En 2002, M. Bahgat a fondé l’Initiative égyptienne pour les droits personnels (EIPR), devenue la plus importante organisation de défense des droits de l’homme en Egypte. En 2011, il a reçu, pour son travail « courageux et sans relâche » pour les droits de l’homme, le prix Alison Des Forges, de l’organisation Human Rights Watch (HRW). Lorsqu’il a quitté l’organisation pour étudier un an à l’école de journalisme de l’université de Columbia aux Etats-Unis, en 2013, l’EIPR comptait plus d’une centaine d’employés travaillant dans des domaines aussi variés que les droits personnels, sociaux, religieux ou politiques. Après le passage de la nouvelle loi sur les associations en 2014, considérée comme un outil pour museler la société civile par les défenseurs des droits de l’homme, l’EIPR a été contraint, tout comme une majorité d’organisations égyptiennes, à réduire ses activités.
En 2014, Hossam Bahgat a commencé à écrire pour le journal électronique indépendant égyptien Mada Masr. Il y a publié une série d’enquêtes, notamment sur la politique antiterroriste (« Qui a laissé sortir les djihadistes ? », qui révèle que les généraux du CSAF ont libéré des figures djihadistes) ou la corruption (« Les châteaux des Moubarak »). Sa dernière enquête (« Un coup déjoué ? »), publiée en octobre 2015, revient sur la condamnation, devant un tribunal militaire à la fin d’août, de 26 officiers accusés d’avoir conspiré avec les Frères musulmans pour « renverser le régime ».
« Nouveau clou dans le cercueil de la liberté d’expression »
L’organisation Amnesty international a condamné un « nouveau clou enfoncé dans le cercueil de la liberté d’expression en Egypte ». Depuis la destitution par l’armée du président islamiste Mohammed Morsi, en juillet 2013, les membres de la confrérie des Frères musulmans – déclarée organisation terroriste –, ainsi que les révolutionnaires et opposants de gauche font l’objet d’une répression sévère du régime. « Il est détenu et questionné par le procureur militaire pour avoir exercé pacifiquement son droit à la liberté d’expression et doit être immédiatement libéré », a poursuivi Philip Luther, directeur Moyen Orient et Afrique du Nord de l’organisation. « L’armée égyptienne ne peut continuer à se considérer au-dessus des lois et exempte de toute critique. »

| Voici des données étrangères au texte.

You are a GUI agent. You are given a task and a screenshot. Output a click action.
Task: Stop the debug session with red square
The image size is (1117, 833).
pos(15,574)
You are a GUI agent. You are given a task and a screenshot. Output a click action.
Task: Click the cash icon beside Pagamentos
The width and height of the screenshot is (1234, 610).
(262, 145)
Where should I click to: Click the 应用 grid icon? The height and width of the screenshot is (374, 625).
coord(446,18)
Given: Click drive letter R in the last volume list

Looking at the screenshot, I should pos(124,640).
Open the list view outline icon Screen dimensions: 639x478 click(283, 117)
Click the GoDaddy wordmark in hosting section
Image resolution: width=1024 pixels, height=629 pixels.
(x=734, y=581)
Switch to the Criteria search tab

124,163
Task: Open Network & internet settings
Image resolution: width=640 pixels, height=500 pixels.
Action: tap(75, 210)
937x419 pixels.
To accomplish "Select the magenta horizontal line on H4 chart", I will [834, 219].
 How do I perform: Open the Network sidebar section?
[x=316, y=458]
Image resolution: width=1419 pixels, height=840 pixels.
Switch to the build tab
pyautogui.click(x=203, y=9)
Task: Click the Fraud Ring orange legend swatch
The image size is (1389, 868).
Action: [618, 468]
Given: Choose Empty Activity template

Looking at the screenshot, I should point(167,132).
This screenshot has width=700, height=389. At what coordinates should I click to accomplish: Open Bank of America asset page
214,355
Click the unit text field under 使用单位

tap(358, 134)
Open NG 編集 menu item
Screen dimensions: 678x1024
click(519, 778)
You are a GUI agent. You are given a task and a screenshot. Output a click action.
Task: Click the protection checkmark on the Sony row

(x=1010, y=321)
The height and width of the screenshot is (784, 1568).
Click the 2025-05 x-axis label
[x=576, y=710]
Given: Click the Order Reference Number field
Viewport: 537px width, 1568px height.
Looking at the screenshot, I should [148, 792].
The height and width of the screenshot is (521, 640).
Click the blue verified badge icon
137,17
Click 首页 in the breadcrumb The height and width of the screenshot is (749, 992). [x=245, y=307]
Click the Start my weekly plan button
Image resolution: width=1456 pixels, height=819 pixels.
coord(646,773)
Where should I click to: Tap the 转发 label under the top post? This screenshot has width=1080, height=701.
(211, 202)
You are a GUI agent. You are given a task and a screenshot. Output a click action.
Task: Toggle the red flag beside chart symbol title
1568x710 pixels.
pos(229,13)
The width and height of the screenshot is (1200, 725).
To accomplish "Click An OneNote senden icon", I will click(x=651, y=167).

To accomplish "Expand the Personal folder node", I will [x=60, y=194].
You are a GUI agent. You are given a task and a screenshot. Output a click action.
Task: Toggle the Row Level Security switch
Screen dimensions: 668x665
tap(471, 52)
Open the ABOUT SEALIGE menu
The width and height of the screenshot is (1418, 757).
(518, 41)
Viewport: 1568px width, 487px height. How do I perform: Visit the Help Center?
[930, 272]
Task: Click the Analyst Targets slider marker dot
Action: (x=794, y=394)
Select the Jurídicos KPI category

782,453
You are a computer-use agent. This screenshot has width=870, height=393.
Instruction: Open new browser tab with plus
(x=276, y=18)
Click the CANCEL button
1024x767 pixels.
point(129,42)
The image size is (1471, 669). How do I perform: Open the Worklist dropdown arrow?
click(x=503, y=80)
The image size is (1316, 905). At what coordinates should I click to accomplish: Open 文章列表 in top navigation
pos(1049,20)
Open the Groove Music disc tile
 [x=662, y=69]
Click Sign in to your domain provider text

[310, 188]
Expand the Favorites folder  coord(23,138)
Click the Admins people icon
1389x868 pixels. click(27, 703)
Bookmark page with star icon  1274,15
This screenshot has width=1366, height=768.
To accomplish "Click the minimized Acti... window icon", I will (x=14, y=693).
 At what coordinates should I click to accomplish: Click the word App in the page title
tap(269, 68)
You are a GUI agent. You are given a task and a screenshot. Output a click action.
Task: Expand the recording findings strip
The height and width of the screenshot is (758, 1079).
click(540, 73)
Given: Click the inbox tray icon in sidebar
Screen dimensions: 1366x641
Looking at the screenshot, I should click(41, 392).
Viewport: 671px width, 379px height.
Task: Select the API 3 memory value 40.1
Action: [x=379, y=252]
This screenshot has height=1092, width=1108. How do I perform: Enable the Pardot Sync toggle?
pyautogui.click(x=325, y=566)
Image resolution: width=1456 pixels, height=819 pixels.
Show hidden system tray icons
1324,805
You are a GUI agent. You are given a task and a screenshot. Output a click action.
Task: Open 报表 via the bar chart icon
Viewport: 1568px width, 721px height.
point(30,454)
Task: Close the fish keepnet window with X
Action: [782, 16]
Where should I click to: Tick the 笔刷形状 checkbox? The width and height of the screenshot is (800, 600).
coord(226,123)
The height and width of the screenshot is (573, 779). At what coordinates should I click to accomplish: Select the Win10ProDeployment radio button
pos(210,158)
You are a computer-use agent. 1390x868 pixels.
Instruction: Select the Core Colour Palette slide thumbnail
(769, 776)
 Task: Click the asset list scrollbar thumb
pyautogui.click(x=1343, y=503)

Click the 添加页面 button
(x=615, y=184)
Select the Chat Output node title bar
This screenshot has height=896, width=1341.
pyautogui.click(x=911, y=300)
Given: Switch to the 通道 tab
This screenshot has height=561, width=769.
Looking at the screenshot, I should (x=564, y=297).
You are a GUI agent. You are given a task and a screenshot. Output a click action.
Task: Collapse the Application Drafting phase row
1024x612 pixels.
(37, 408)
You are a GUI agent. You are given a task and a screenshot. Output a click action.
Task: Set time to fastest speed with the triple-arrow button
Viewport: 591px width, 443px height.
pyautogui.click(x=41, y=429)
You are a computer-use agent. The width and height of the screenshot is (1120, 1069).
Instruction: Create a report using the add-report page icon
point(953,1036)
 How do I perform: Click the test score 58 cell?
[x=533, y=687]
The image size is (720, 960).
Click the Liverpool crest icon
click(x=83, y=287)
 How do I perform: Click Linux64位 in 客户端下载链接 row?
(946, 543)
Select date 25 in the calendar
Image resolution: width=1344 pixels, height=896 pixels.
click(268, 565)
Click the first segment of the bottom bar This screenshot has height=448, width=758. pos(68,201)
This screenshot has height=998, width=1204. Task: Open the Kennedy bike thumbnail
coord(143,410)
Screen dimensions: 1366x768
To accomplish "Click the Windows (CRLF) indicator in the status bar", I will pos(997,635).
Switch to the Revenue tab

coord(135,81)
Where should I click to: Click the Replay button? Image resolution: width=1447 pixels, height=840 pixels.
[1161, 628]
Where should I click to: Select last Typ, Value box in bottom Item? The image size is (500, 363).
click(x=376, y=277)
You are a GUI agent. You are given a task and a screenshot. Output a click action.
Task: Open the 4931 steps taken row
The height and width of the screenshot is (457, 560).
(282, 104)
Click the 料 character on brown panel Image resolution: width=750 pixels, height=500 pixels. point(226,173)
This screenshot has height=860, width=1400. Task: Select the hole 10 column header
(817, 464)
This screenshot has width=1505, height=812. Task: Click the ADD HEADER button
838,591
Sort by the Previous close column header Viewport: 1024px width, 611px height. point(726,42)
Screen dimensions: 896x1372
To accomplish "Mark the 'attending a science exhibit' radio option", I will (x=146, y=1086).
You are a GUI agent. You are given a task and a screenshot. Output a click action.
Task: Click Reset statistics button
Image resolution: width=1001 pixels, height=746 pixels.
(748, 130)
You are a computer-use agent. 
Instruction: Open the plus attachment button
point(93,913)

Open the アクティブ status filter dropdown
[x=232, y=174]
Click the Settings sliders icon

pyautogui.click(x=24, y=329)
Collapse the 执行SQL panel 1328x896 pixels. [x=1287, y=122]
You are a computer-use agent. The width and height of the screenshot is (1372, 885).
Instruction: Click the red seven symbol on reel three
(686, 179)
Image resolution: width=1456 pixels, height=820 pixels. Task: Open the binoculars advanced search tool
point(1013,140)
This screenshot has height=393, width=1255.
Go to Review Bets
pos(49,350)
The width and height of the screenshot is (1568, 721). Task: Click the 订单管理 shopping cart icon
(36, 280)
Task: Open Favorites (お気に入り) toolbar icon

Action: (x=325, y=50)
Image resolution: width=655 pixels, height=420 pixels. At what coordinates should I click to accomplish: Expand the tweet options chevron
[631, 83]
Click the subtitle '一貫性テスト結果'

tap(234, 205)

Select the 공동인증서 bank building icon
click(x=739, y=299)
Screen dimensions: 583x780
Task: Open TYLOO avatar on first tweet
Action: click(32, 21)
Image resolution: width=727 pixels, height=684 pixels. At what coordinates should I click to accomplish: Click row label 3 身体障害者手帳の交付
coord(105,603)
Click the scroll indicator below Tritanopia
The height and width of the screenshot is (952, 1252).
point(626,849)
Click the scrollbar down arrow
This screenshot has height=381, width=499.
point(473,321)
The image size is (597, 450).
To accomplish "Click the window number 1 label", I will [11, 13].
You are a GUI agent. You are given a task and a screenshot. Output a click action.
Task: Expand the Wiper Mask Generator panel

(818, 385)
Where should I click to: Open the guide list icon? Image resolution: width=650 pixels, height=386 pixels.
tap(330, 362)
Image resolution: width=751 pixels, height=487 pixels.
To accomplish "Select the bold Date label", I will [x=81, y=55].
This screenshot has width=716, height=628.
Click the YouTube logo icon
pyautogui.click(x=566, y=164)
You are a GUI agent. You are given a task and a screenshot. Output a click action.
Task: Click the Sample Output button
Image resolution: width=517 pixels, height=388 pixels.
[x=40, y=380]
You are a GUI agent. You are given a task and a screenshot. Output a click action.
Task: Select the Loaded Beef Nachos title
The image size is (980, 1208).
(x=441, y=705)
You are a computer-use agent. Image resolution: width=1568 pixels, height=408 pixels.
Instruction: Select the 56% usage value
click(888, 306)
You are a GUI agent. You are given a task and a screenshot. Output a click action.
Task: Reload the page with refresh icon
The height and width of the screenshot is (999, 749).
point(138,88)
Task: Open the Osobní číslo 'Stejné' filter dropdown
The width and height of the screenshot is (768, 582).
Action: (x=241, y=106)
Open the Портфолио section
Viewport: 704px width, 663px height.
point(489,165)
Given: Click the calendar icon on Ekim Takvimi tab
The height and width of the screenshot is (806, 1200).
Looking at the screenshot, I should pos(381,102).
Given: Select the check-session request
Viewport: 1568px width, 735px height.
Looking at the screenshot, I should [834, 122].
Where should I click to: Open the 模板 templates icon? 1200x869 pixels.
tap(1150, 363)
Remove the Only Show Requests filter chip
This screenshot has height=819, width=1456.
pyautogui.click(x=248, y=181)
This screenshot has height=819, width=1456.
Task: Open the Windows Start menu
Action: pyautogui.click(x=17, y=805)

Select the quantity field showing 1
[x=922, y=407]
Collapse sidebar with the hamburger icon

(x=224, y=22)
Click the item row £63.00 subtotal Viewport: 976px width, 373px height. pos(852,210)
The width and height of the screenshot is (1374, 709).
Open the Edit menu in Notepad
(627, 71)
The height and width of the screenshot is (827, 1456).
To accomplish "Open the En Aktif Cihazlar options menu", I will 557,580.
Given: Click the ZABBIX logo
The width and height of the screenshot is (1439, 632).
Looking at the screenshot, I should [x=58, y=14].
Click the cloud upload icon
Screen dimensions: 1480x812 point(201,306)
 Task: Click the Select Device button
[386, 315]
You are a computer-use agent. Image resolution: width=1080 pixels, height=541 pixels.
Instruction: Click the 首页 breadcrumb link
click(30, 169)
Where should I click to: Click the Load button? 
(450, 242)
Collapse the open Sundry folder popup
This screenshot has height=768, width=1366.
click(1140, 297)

Depuis l’été 2013, l’Egypte a renforcé son arsenal antiterroriste, étendant notamment la juridiction des tribunaux militaires pour les atteintes aux intérêts nationaux – une catégorie jugée floue par les experts. Cet été, une nouvelle loi a été décrétée qui prévoit notamment une amende très lourde pour les journalistes et médias, y compris étrangers, qui rapportent des informations contredisant les communiqués et bilans officiels en cas d’attentats ou d’attaques. Les militants des droits de l’homme pointent par ailleurs de nombreuses violations commises par les forces de sécurité, à l’instar de disparitions forcées ou de tortures et mauvais traitements en détention et dans les commissariats.
En juin, le comité de protection des journalistes, basé à New York, a estimé que les journalistes égyptiens font l’objet de menaces sans précédent. Dix-huit journalistes sont actuellement sous les barreaux, le nombre le plus élevé depuis les années 1990. Les autorités utilisent la menace d’emprisonnement et la censure sur les sujets sensibles pour faire pression sur les médias pour qu’ils censurent les voix dissidentes, estime l’organisation.